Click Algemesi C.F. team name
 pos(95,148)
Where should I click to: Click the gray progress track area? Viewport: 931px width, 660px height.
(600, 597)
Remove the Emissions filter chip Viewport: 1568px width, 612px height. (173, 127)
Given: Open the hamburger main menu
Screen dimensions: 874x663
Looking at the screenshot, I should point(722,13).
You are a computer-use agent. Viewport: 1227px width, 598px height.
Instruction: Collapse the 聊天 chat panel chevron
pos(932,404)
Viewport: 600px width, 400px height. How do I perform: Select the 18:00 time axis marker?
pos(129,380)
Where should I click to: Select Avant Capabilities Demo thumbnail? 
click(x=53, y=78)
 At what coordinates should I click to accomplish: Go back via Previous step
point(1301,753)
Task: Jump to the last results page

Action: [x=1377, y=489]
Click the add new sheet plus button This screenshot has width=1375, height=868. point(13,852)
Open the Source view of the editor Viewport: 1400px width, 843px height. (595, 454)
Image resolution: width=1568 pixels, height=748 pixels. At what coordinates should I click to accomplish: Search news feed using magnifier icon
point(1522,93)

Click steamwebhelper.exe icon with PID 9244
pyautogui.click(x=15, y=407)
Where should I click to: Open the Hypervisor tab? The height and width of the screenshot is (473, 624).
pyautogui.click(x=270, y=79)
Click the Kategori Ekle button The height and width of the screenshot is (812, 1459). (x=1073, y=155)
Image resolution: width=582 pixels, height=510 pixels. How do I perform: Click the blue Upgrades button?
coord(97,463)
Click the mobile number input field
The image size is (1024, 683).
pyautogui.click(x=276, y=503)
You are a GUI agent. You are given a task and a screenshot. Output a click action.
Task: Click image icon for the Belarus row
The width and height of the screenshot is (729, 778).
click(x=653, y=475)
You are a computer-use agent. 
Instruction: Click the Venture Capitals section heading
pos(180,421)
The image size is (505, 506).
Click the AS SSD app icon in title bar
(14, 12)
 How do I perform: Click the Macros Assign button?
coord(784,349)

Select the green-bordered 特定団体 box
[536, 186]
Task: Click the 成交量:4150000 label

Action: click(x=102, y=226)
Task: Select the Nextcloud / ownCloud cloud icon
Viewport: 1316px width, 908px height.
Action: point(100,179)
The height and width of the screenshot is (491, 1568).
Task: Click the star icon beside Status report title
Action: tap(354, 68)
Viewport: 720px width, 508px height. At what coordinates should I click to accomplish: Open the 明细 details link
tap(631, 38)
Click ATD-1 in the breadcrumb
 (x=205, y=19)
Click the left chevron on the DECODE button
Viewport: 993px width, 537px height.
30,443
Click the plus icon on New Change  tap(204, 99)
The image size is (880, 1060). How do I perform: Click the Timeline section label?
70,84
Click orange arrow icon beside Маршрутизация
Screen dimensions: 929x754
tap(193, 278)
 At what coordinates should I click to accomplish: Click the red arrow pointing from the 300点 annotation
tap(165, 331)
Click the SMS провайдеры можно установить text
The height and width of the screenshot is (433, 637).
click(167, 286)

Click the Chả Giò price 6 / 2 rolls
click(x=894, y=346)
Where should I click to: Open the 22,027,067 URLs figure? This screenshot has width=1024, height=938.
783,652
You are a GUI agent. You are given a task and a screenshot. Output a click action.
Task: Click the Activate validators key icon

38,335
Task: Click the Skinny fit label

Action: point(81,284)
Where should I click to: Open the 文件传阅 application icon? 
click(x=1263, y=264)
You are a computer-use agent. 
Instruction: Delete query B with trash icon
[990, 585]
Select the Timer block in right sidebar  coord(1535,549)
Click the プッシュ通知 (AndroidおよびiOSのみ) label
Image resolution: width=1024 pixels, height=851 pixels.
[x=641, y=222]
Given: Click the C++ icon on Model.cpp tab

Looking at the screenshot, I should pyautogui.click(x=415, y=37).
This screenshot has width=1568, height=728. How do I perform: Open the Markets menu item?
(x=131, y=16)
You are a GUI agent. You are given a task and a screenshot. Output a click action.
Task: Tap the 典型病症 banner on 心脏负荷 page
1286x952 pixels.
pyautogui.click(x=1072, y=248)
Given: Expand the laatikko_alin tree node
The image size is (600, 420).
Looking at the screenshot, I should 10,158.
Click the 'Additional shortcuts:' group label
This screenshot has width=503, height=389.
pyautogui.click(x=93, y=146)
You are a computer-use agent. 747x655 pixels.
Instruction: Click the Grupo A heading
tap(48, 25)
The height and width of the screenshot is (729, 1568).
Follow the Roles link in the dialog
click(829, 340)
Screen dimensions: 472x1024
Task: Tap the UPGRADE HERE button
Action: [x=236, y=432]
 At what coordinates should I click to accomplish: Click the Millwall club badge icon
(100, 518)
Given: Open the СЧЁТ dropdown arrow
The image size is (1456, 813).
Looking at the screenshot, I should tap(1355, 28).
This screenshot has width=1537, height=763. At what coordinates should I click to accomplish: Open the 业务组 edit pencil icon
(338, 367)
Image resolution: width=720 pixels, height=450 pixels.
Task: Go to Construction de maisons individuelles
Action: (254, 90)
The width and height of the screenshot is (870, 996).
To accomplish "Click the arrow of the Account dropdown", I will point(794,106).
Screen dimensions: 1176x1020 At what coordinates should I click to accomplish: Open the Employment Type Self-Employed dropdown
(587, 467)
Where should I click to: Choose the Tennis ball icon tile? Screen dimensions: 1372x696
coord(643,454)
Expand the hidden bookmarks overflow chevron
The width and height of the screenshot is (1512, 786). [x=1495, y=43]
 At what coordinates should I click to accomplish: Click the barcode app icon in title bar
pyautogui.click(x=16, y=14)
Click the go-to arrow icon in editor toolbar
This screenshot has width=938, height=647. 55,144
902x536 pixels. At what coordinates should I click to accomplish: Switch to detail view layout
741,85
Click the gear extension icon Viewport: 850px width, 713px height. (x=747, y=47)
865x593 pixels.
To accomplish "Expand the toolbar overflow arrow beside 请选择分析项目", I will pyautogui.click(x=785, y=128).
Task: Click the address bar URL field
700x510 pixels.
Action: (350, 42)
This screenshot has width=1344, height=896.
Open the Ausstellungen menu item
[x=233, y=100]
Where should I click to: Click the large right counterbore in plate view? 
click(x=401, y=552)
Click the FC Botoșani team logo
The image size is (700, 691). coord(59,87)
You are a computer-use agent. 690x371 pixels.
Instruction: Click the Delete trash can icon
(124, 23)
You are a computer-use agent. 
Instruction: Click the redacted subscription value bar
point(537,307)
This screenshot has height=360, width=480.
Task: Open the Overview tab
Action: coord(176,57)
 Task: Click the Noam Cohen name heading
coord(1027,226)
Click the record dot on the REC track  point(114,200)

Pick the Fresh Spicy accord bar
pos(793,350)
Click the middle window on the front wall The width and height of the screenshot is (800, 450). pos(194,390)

### STATED PROBLEM
Copy out the rows from the start of the records up to and including the line with "pyautogui.click(x=270, y=79)", keeping every character as it appears.

### EXERCISE RESPONSE
Click Algemesi C.F. team name
 pos(95,148)
Where should I click to: Click the gray progress track area? Viewport: 931px width, 660px height.
(600, 597)
Remove the Emissions filter chip Viewport: 1568px width, 612px height. (173, 127)
Given: Open the hamburger main menu
Screen dimensions: 874x663
Looking at the screenshot, I should point(722,13).
You are a computer-use agent. Viewport: 1227px width, 598px height.
Instruction: Collapse the 聊天 chat panel chevron
pos(932,404)
Viewport: 600px width, 400px height. How do I perform: Select the 18:00 time axis marker?
pos(129,380)
Where should I click to: Select Avant Capabilities Demo thumbnail? 
click(x=53, y=78)
 At what coordinates should I click to accomplish: Go back via Previous step
point(1301,753)
Task: Jump to the last results page

Action: [x=1377, y=489]
Click the add new sheet plus button This screenshot has width=1375, height=868. point(13,852)
Open the Source view of the editor Viewport: 1400px width, 843px height. (595, 454)
Image resolution: width=1568 pixels, height=748 pixels. At what coordinates should I click to accomplish: Search news feed using magnifier icon
point(1522,93)

Click steamwebhelper.exe icon with PID 9244
pyautogui.click(x=15, y=407)
Where should I click to: Open the Hypervisor tab? The height and width of the screenshot is (473, 624).
pyautogui.click(x=270, y=79)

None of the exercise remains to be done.